Determine the gas temperature at which
(a) The root mean square velocity of hydrogen molecules exceeds their most probable velocity by $\Delta v = 400m/s$ .
(b) The velocity distribution function $F(v)$ for the oxygen molecules will have the maximum value at the velocity $v = 420m/s$ .

Answer 1

The key to solve this question is to remember the formulae of the root mean square velocity and the most probable velocity with their definition. Also, we have to be careful while solving the question as there are two types of molecules-hydrogen and oxygen having different molecular weights. So, their molecular mass should be known to be put in the formula.
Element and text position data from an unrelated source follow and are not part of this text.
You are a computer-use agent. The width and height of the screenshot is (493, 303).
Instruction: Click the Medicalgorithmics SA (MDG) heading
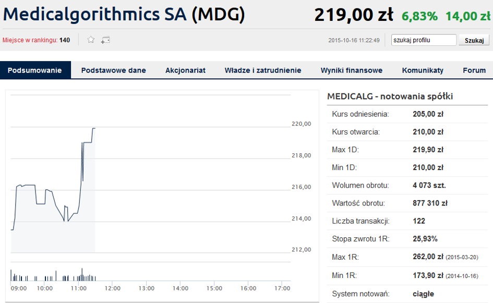tap(124, 14)
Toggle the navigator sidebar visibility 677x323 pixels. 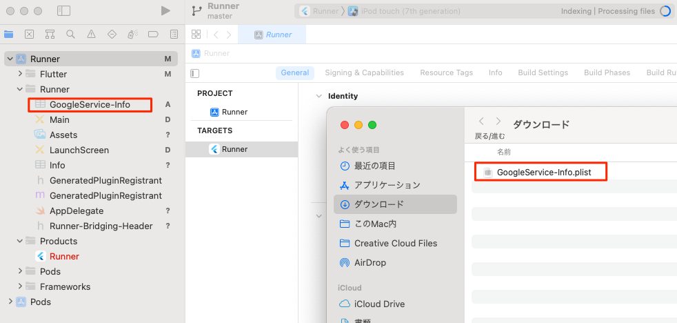tap(63, 11)
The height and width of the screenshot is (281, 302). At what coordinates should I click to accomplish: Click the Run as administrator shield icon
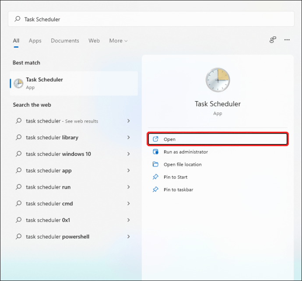[155, 152]
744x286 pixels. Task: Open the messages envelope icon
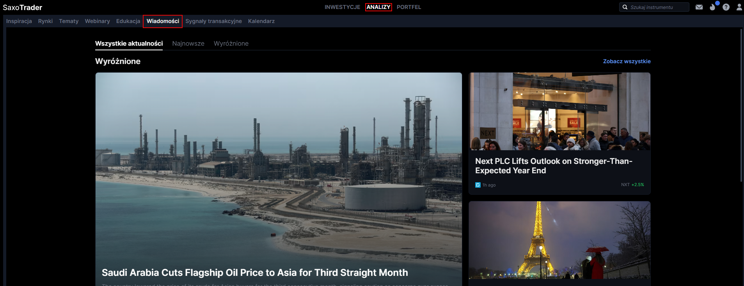click(x=699, y=7)
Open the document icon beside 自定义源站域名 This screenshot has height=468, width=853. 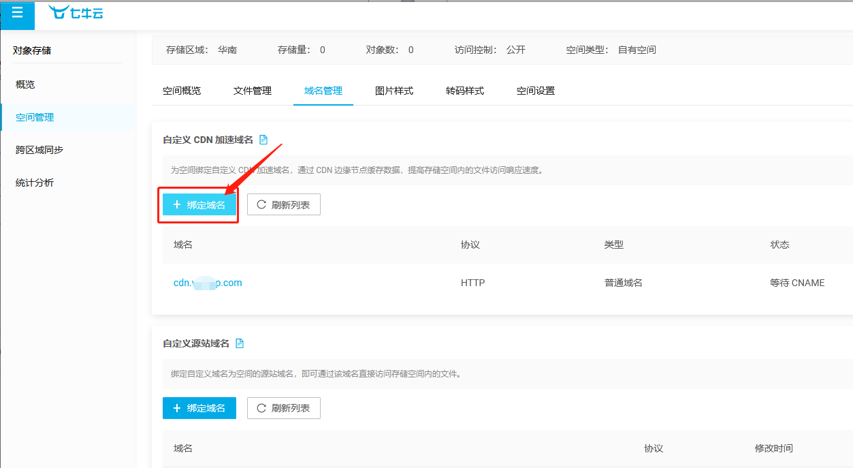coord(240,344)
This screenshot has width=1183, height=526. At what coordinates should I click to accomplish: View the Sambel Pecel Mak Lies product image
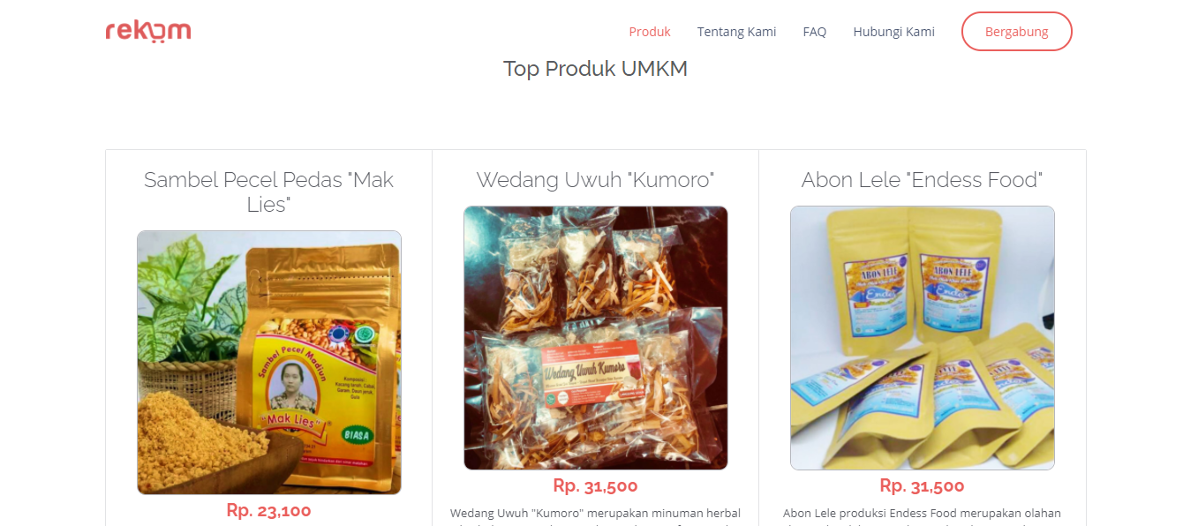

Complete Step By Step Answer:
(a) The square root of the mean of squares of the speed of different molecules is called the root mean square speed. Mathematically, it is given by:
${v_{rms}} = \sqrt {\dfrac{{{v_1}^2 + {v_2}^2 + {v_3}^2 + .....}}{N}}$
Where,
${v_1},{v_2},{v_3}$ are the velocity of each particle.
$N$ is the total number of particles.
For, ideal gas, the root mean square velocity is given by:
${v_{rms}} = \sqrt {\dfrac{{3kT}}{m}} .......(1)$
Where,
${v_{rms}}$ is the root mean square velocity.
$k$ is Boltzmann's constant.
$T$ is the temperature.
$m$ is the molecular mass.
The speed which is possessed by the maximum fraction of the total number of molecules of the gas is called the most probable speed. Mathematically it is given as:
${v_{mp}} = \sqrt {\dfrac{{2kT}}{m}} ......(2)$
Where,
${v_{mp}}$ is the most probable velocity.
$k$ is Boltzmann's constant.
$T$ is the temperature.
$m$ is the molecular mass.
According to the question, $\Delta v = 400m/s$ we get,
${v_{rms}} - {v_{mp}} = \Delta v......(3)$
Substituting the values in equation (3) from equation (1) & (2) we get,
$\sqrt {\dfrac{{3kT}}{m}} - \sqrt {\dfrac{{2kT}}{m}} = 400$
$\Rightarrow (\sqrt 3 - \sqrt 2 )\sqrt {\dfrac{{kT}}{m}} = 400$
Squaring both sides, we get,
${(\sqrt 3 - \sqrt 2 )^2}\dfrac{{kT}}{m} = {400^2}$

So, the value of temperature is given by the following formula:
$T = {\left( {\dfrac{{400}}{{\sqrt 3 - \sqrt 2 }}} \right)^2}\dfrac{m}{k}$
Now, the mass of the Hydrogen molecule, $m \approx 2\,amu$ . We know that,
$1\,amu = 1.661 \times {10^{ - 27}}kg$
So, the mass of hydrogen molecule in kg is $2 \times 1.661 \times {10^{ - 27}}kg = 3.322 \times {10^{ - 27}}kg$ and the value of Boltzmann’s constant is $1.38 \times {10^{ - 23}}J/K$ .
Now, substitute these values in equation (4), we get, $T = {\left( {\dfrac{{400}}{{\sqrt 3 - \sqrt 2 }}} \right)^2}\dfrac{{3.322 \times {{10}^{ - 27}}}}{{1.38 \times {{10}^{ - 23}}}}$
$\Rightarrow T = 381.3K$

(b) At the most probable temperature, the speed of any gas is maximum. Therefore we use the formula of most probable velocity here. In the question, the value of velocity ${v_{mp}} = 420m/s$ is given.
${v_{mp}} = \sqrt {\dfrac{{2kT}}{m}}$
Squaring both sides, we get,
${v_{mp}}^2 = \dfrac{{2kT}}{m}$
$\Rightarrow T = \dfrac{{{v_{mp}}^2m}}{{2k}}......(5)$
Now, the mass of the oxygen molecule, $m \approx 32\,am{u_{}}$ . We know that,
$1\,amu = 1.661 \times {10^{ - 27}}kg$
So, the mass of oxygen molecule in kg is $32 \times 1.661 \times {10^{ - 27}}kg = 53.152 \times {10^{ - 27}}kg$ and the value of Boltzmann’s constant is $1.38 \times {10^{ - 23}}J/K$ .
Now, substitute these values in equation (5), we get,
$T = \dfrac{{{{(420)}^2} \times 53.152 \times {{10}^{ - 27}}}}{{2 \times 1.38 \times {{10}^{ - 23}}}}$
Solving this we get,
$T = 339.7K$ .

Note:
The root means square velocity is directly proportional to the square root of the temperature. This implies that as the temperature increases, the RMS speed of the gas molecules also increases.
The moon has no atmosphere as the root mean square velocity of gas molecules is more than the escape velocity. The atmosphere is possible only when the root mean square velocity of gas molecules is less than the escape velocity of the planet or the satellite.